In Aim 1, he will determine the regulation and function of TE and PE subsets by, first, integrating scRNA-seq data with chromatin accessibility profiles to identify GRNs for each subset and then functionally evaluating the relative anti-leukemic efficacy of each subset (and each GRN) in vivo.
In Aim 2, he will identify leukemic-derived molecular profiles that associate with DLI outcome and shape T/PE T cell subsets. Leukemic genomic and scRNA-seq data will be jointly analyzed to perform in silico identification of candidate leukemic drivers of DLI outcome and T/PE T cell subsets, which will, in turn, be functionally evaluated in vivo. These results will identify GRNs that govern, and oncogenic pathways that shape, TE and PE T cells, revealing novel targets for modulating cancer immunity and uncovering the molecular circuitry underpinning leukemic-immune interactions in the post-transplant TME. Dr. Bachireddy has outlined a five-year career development plan to meet his goal of becoming an independent investigator focused on immunotherapy in hematologic malignancies. He has assembled an Advisory Committee of internationally recognized experts to provide scientific/career mentorship and enlisted collaborators who are experts in computational biology, systems immunology, and functional genomics to provide experimental advice and specific training in the field. The Dana-Farber Cancer Institute and Broad Institute of MIT and Harvard are the ideal environments for completion of his scientific and career goals, given their outstanding research communities and substantial records for training independent physician-scientists.

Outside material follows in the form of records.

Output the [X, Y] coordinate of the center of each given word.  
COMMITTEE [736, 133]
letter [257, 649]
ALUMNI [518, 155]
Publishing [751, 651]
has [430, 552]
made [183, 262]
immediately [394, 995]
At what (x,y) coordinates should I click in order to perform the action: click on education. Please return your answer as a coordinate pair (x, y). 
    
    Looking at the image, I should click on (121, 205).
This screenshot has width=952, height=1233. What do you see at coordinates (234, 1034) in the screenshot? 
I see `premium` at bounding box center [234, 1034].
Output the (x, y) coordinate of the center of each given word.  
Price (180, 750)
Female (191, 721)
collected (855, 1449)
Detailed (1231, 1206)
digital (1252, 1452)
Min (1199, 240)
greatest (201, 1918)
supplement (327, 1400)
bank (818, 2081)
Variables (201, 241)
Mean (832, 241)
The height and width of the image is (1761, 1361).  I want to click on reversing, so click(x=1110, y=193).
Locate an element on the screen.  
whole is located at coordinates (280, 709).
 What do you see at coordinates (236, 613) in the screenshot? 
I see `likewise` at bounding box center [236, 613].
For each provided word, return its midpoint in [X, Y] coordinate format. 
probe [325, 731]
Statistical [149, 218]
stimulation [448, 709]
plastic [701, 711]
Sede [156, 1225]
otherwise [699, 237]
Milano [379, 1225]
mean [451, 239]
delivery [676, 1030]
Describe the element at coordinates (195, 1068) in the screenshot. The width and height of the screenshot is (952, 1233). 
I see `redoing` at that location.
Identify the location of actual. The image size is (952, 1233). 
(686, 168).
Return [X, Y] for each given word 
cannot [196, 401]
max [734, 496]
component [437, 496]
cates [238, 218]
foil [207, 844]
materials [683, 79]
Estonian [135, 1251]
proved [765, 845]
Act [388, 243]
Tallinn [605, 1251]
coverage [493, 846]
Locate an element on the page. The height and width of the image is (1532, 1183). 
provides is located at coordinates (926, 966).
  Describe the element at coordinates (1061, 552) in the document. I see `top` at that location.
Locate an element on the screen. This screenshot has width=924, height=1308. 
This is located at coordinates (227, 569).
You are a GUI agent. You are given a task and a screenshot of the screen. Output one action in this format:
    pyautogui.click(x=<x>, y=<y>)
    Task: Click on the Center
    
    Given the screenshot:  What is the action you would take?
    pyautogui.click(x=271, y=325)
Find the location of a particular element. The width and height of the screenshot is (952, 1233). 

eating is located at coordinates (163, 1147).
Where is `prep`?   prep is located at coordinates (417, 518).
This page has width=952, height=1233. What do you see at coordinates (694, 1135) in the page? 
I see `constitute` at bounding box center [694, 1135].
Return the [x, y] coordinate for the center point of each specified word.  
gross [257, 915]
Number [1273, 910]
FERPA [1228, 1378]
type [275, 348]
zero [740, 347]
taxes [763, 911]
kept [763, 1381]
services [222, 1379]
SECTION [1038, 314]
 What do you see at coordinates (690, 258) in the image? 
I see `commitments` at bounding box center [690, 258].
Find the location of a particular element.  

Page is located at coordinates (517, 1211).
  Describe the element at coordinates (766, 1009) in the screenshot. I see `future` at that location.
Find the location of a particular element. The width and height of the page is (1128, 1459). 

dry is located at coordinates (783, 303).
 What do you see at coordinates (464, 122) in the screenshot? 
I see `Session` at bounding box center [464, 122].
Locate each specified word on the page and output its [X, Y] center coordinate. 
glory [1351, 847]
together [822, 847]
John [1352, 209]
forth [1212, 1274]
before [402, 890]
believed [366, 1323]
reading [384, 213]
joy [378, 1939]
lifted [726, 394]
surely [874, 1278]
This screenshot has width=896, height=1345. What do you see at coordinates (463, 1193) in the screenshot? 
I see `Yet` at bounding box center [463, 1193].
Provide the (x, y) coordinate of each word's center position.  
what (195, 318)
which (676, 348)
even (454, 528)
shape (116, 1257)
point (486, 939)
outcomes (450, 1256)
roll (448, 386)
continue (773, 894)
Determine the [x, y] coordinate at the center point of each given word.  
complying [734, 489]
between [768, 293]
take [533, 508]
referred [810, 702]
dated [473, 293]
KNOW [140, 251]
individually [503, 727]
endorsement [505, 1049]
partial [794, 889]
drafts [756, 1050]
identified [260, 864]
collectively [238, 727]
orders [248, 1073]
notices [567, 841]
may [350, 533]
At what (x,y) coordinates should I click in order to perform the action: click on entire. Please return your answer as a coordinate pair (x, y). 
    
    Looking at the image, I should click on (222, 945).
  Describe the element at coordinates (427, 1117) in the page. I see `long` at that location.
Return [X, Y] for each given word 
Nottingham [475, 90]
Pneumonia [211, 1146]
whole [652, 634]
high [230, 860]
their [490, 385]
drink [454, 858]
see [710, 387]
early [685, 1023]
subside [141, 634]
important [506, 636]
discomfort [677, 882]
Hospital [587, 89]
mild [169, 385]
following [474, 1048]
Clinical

Relapsed leukemia after allogeneic hematopoietic stem cell transplantation (allo-SCT) is the major obstacle for successful allo-SCT, and its response to donor lymphocyte infusion (DLI) involves reversal of T cell exhaustion. The objective of these studies is to specifically define and target the mechanisms by which exhausted T cell subsets mediate DLI efficacy and are themselves shaped by oncogenic pathways. At the same time, the proposed studies will establish a paradigm for mapping co-evolving cancer-immune interactions within the tumor microenvironment relevant for immunotherapeutic outcomes beyond DLI.